И Яшка засуетился. Стянул с Архипа вконец размокшие сапоги, притащил сухую бекешу и валенки.
— Подожди, Архип, не одевайся. Давай я тебя разотру как следует! А то дрожишь, как цуцик! Яшка вытащил из угла узкогорлый кувшин. По половню разлился запах тёплого самогона.
— Ах ты господи! Еще не остыла живительная! — похлопал по кувшину Архип.
— Ну, конечно, што и говорить, живая вода! Из кавунов целый день гнал, благо, работы не было.
— Ну, так наливай, чего же тянешь! Наливай, друг сердечный!
По большой жестяной кружке забулькала мутноватая жидкость. Архип большими глотками выпил до дна и тут же плюхнулся в сено.
— Хорошо! Теперь растирай до поту, чтоб кости хрустели!
— Это мы могем! Могем!
И Яшка засучил рукава.
Разморенный самогоном и согревшийся под крепкими руками Якова, Архип уснул богатырским сном.
Яшка вышел из половня, отвязал коня Архипа и завёл его в боковушку для лошадей. Конь, продрогший не менее своего хозяина, понурив голову, дрожал мелкой дрожью. Яков расседлал его, снял потник и спрятал под ясли.

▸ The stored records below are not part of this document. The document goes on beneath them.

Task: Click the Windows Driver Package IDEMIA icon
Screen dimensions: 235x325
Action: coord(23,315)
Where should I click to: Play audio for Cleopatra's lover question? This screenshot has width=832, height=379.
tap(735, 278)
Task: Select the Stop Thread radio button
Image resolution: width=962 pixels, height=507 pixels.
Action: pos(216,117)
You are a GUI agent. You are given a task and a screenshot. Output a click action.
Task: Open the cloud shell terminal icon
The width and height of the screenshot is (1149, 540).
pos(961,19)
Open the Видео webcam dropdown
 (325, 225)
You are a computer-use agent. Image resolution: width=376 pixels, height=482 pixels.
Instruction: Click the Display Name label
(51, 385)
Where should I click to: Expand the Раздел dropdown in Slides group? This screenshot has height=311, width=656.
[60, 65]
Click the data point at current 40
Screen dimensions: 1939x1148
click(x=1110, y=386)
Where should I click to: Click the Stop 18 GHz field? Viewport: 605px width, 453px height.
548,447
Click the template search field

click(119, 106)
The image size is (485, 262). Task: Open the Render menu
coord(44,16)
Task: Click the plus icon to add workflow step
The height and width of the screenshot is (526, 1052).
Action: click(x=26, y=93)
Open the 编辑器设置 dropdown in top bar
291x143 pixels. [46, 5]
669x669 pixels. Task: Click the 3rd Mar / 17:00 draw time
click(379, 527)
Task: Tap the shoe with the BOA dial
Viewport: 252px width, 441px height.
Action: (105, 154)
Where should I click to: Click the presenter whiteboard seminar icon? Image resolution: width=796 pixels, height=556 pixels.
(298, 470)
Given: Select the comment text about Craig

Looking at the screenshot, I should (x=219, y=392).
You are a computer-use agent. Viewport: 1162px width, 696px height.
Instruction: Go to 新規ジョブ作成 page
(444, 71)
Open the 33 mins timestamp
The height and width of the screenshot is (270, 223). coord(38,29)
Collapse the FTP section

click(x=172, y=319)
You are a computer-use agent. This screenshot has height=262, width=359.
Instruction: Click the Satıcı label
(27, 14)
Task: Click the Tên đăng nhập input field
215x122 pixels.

Потом скрутил тугой жгут из мягкого сена и начал обтирать коня, крепко похлопывая ладонью по спине и бокам.
— Самогону, дружок, и тебе бы надо дать, а вот не знаю, полагается ли он коню или нет?
Он набросил на спину коня овечью шкуру. Потом принёс большую охапку сена и положил в ясли.
— Овса не дам, не прогневайся! Отдохни, а то на ноги сядешь. К утру принесу. Ну, отдыхай, вояка! Отдыхай! Эх, времячко, и коням покоя нетути!
Конь вздохнул, встряхнулся и принялся жевать пахнущее чабрецом и шалфеем сено.
До утра Яшка не мог заснуть, ворочался с боку на бок. «И чего это он так внезапно появился, — думал он об Архипе, — что случилось?»
— Ты что, вертухаешься? Блохи кусают, что ли? — вдруг спросил Архип.
— А–а! Проснулся! Ну, тогда рассказывай, как там в лесу? А я завтрак приготовлю.
Сполоснув руки и протерев глаза измызганным старым рушником, Яков стал разжигать кизяки в печурке. Из большой засаленной торбы достал кусок баранины, для запаха обжарил её на огне и бросил в котёл.
Архип быстро надел просохшее белье, натянул бекешу Якова и подсел к нему.
— Так, значит, теперь ты у Заводновых чабануешь?
— Приказ нашего батьки–атамана выполняю, —улыбнулся Яшка. — Кутасов‑то ко мне на кошары заглядывает. Правда, давненько что‑то не было.
— Кутасов теперь далеко в горах. К тебе теперь буду заглядывать я, — сказал Архип. — Ты в станице часто бываешь?
— Редко.
— Вот это плохо.
— Чем же плохо?
— Да ведь слепой ты здесь, ничего, что в станице делается, знать не можешь.
Яшка лукаво усмехнулся.
— Ну, нет! Может, не все, а кое‑что и до меня доходит. Есть у попа в услужении деваха. Катериной зовут. Она часто заглядывает ко мне сюда, А в поповском доме чуть ли не каждый день гости. Аркашка, сын попа, карателем заделался. А тут ребята из ближнего леса поплясать под мою гармонь приходят. От меня кой–какие вести и баранину в лесок переправляют.
— Гляди, попадёшься!
— Ни боже мой! Да и хозяин смирный человек. Это тебе не Шкурников.
— Ну, тогда другое дело. А твой хозяин, значит, ничего?
— Тарас Григорьевич? Совсем пал духом. О Митьке слухи были, што к туркам в плен попал, а теперя молва ходит, што у красных он в горах. Да што‑то не верится мне, штобы Митька к красным подался! Это все Мишка Рябцев трепался. Раззвонил про Митьку, а Тараса до сих пор таскают в правление. Овечками откупается: тому одну, тому две отвозит. А овечек вон сколько осталось — и трёх сотен не наберёшь.